Perbedaan antara layanan penerbangan domestik dan internasional juga terlihat dalam hal makanan yang disajikan pramugari di pesawat. Ayu mengatakan selama 15 jam durasi penerbangan, ia mendapatkan 2 kali makan besar, dan 2 kali waktu ngemil. "Pramugarinya menyediakan jus dan coca-cola di troli makanan sebagai pilihan kami. Bahkan saya yang juga minta cokelat panas di sela waktu, juga diberikan," kata Ayu.
Menurut Ayu, penerbangan Garuda jurusan Amsterdam itu pun seolah tidak diminati.

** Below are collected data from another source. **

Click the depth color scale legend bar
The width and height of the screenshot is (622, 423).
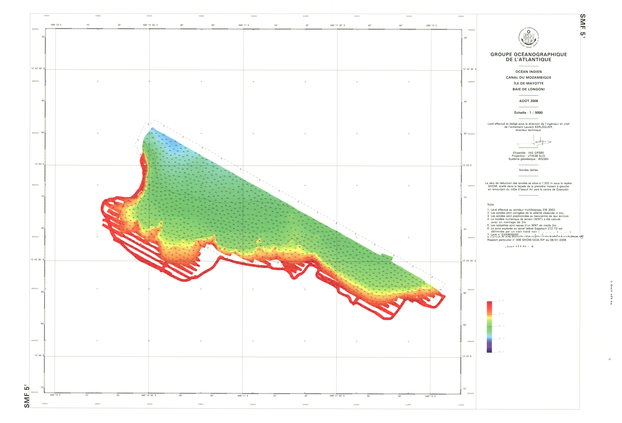click(x=489, y=327)
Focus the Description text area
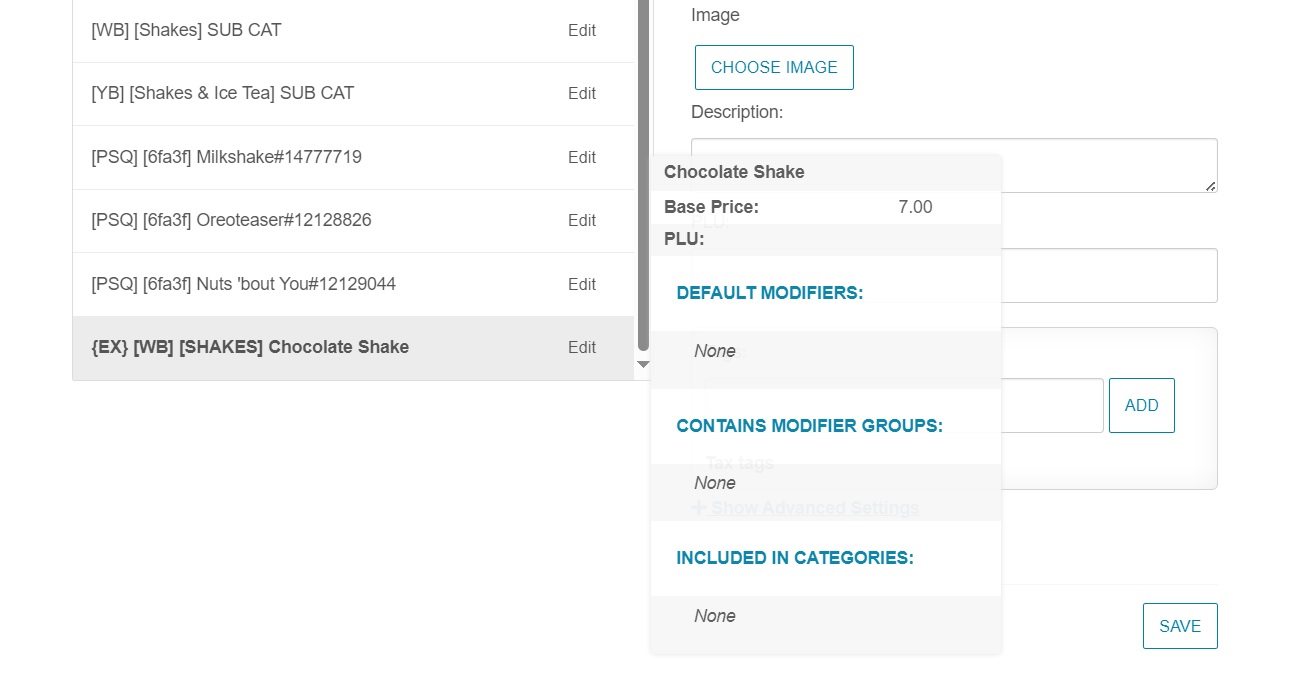Viewport: 1291px width, 682px height. tap(1100, 165)
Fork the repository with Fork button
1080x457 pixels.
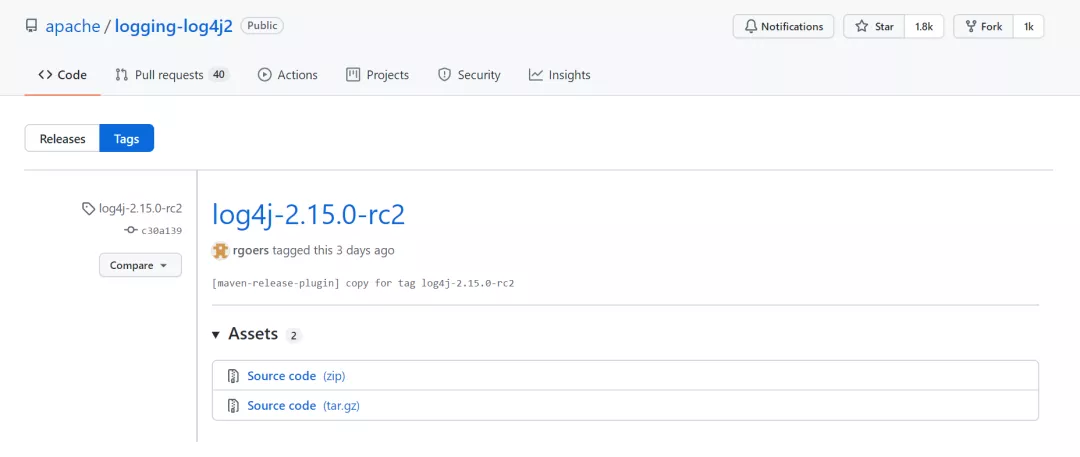pyautogui.click(x=982, y=26)
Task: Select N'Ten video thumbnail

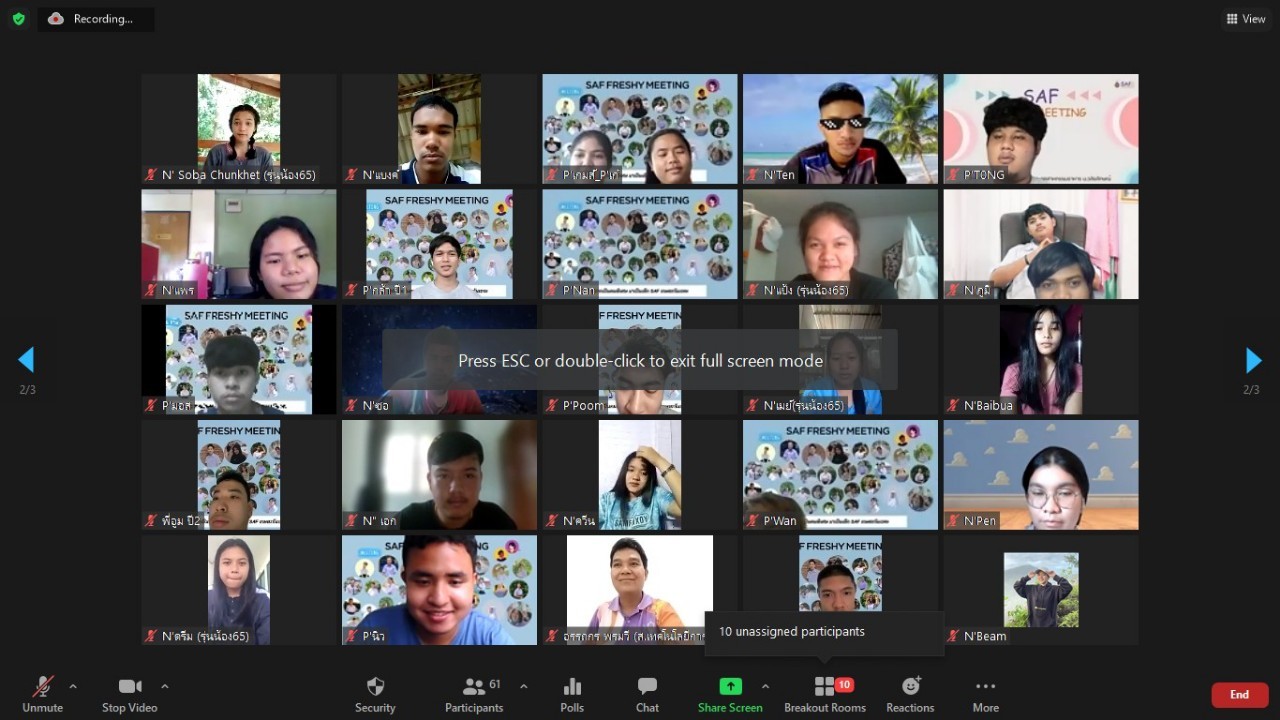Action: click(x=840, y=129)
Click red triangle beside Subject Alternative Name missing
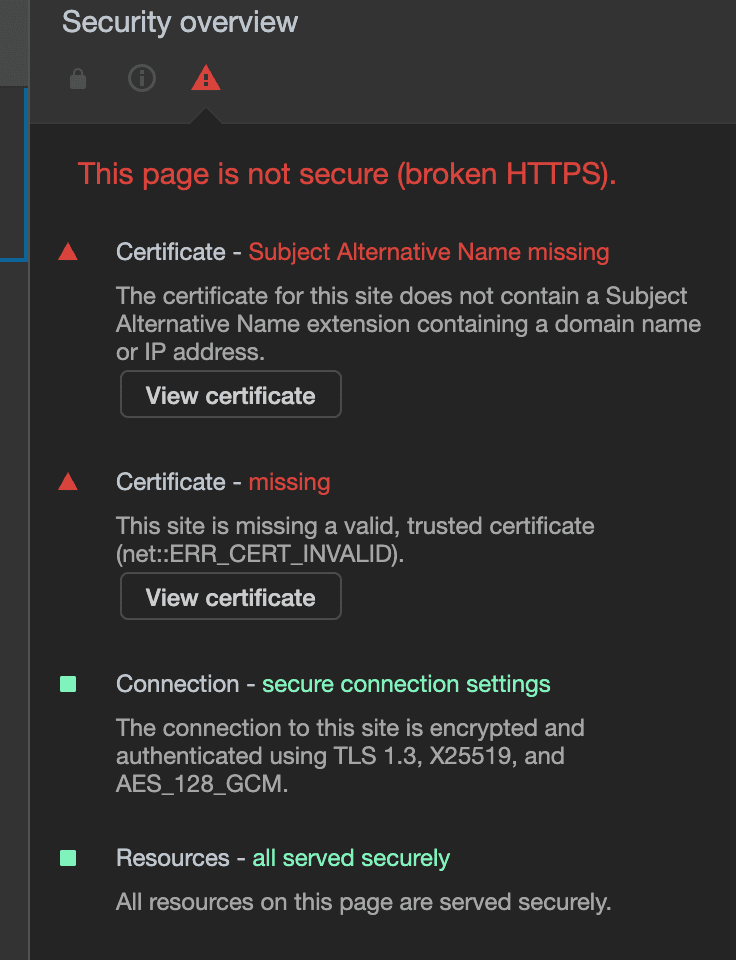 (x=68, y=252)
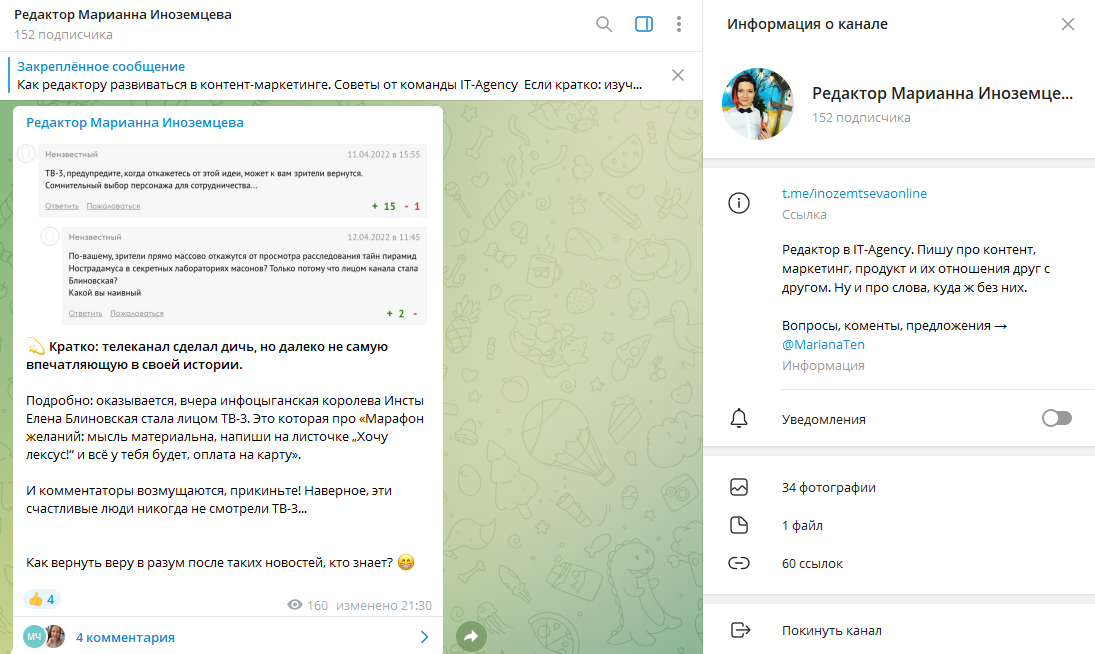
Task: Click the channel title 'Редактор Марианна Иноземцева'
Action: (x=120, y=16)
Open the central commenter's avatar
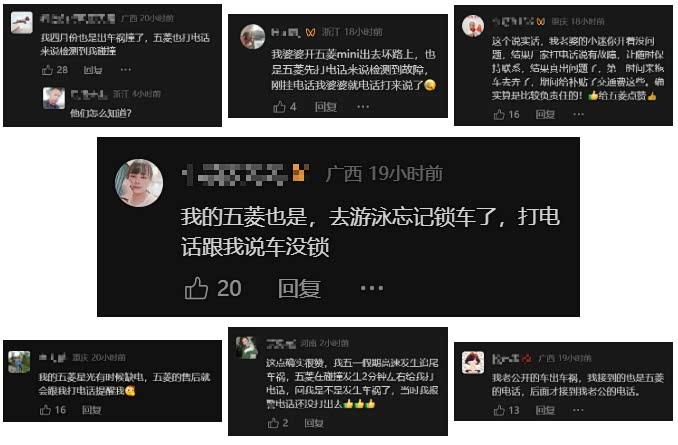678x445 pixels. click(x=139, y=183)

Ayu mengatakan dari 200an kursi kelas ekonomi yang tersedia, kira-kira hanya 25 buah kursi yang terisi. "Sebenarnya kami bisa saja selonjoran tuh karena masih luas sekali," kata Ayu mengingatnya.
Menurut Ayu, para petugas kesehatan atau petugas keamanan di bandara Indonesia jauh lebih rajin mengenakan alat pelindung diri dibanding para penjaga di Bandara Internasional Amsterdam Schiphol. "Petugas yang pakai masker di Schiphol hanya beberapa orang saja," katanya.

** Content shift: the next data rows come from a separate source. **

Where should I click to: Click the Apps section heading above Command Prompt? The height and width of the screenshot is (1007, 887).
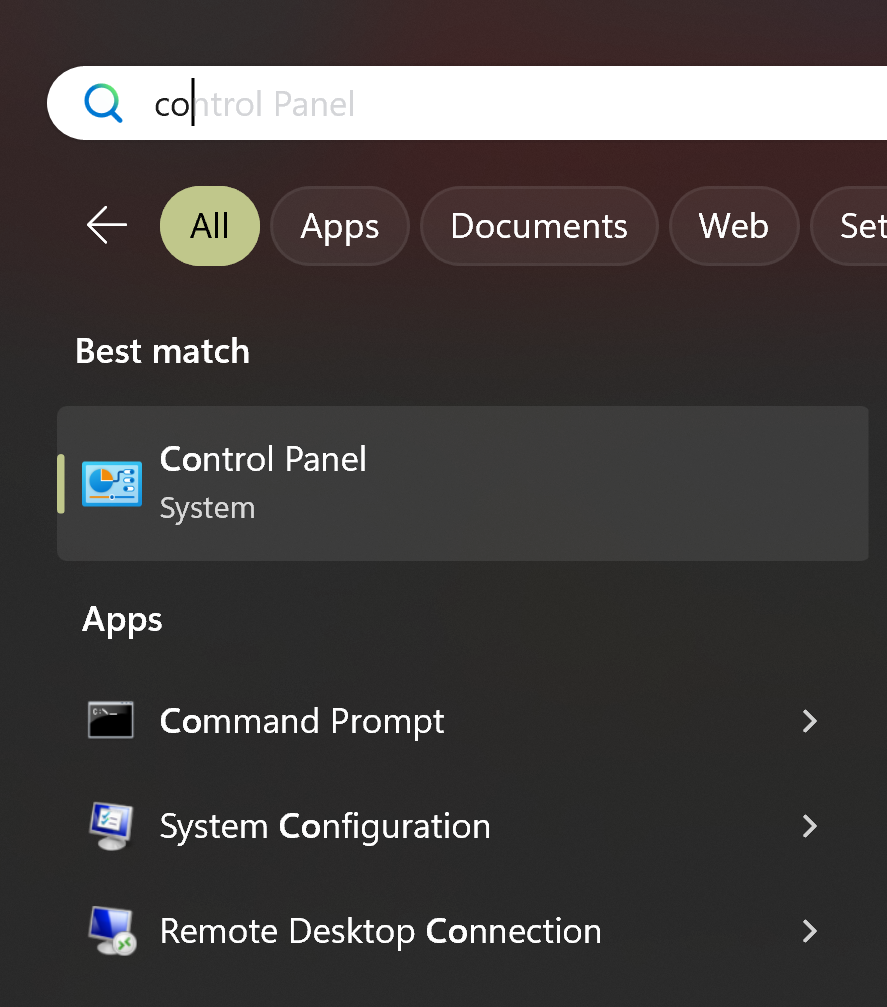(122, 619)
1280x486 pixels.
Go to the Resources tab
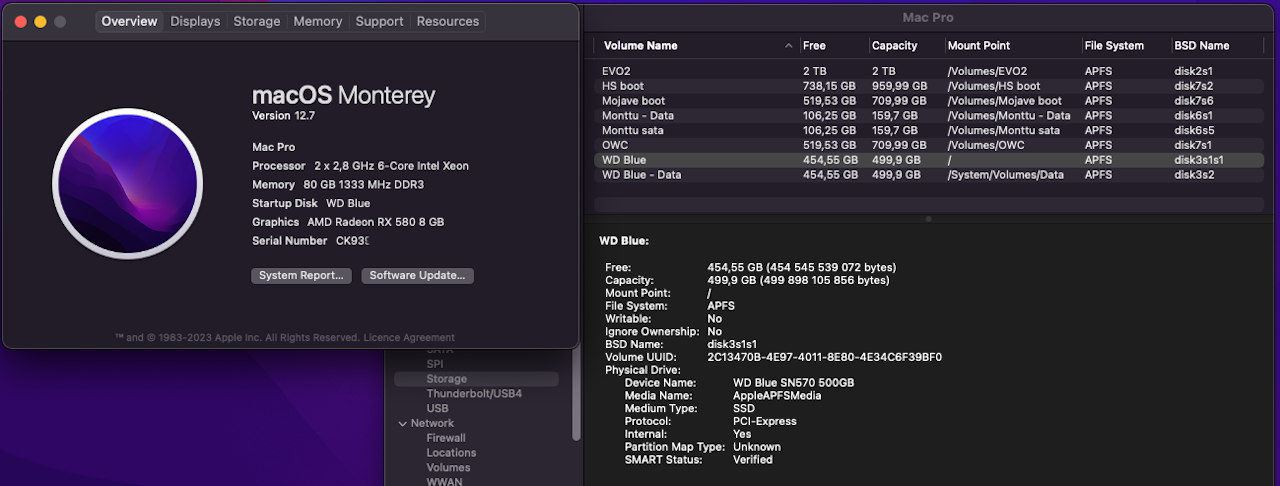[447, 21]
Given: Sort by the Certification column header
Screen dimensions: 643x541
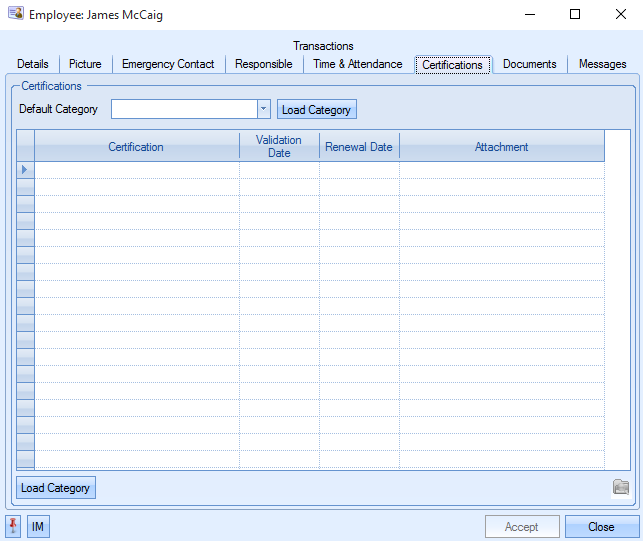Looking at the screenshot, I should coord(136,147).
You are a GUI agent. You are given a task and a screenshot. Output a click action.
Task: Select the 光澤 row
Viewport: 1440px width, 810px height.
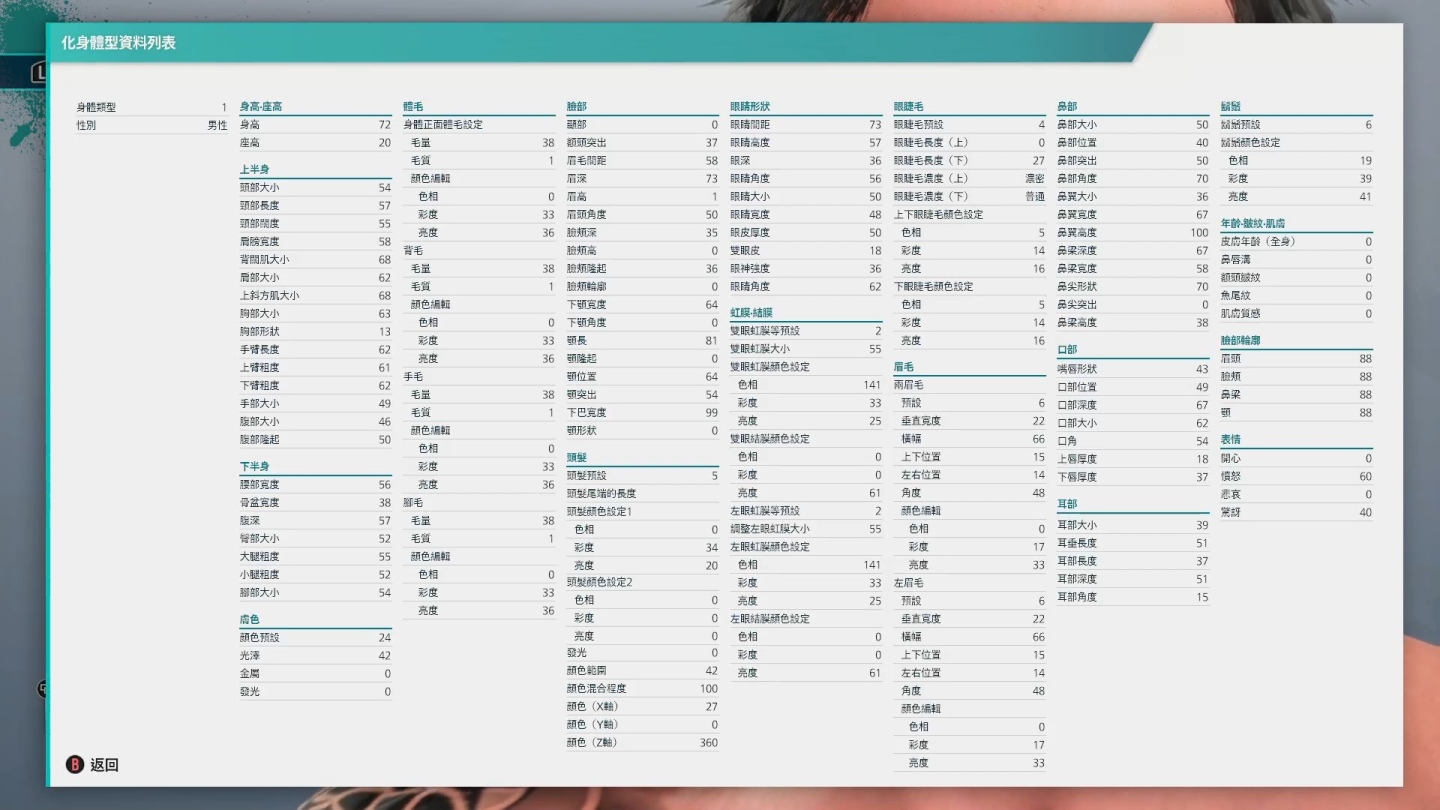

Salah satu anjuran yang mencolok saat hendak ke luar negeri adalah adanya waktu isolasi mandiri. Ayu dan keluarganya diimbau melakukan isolasi mandiri selama 10 hari. Selama waktu isolasi mandiri itu, Ayu hanya pergi ke luar rumah untuk belanja makanan di super market. Ia pun tidak disuruh mengisi formulir untuk urusan pelacakan oleh petugas kesehatan Belanda.
Menurutnya, tidak banyak orang Indonesia di Belanda yang mengikuti anjuran 10 hari PENUH untuk hanya di rumah saja. "Aku sampai dibilang 'Oh mbanya ikutin peraturan banget ya. Kalau di sini mau keluar, keluar aja'," kata Ayu.
Jadi, apakah Anda sudah yakin bepergian dengan pesawat selama pandemi ini?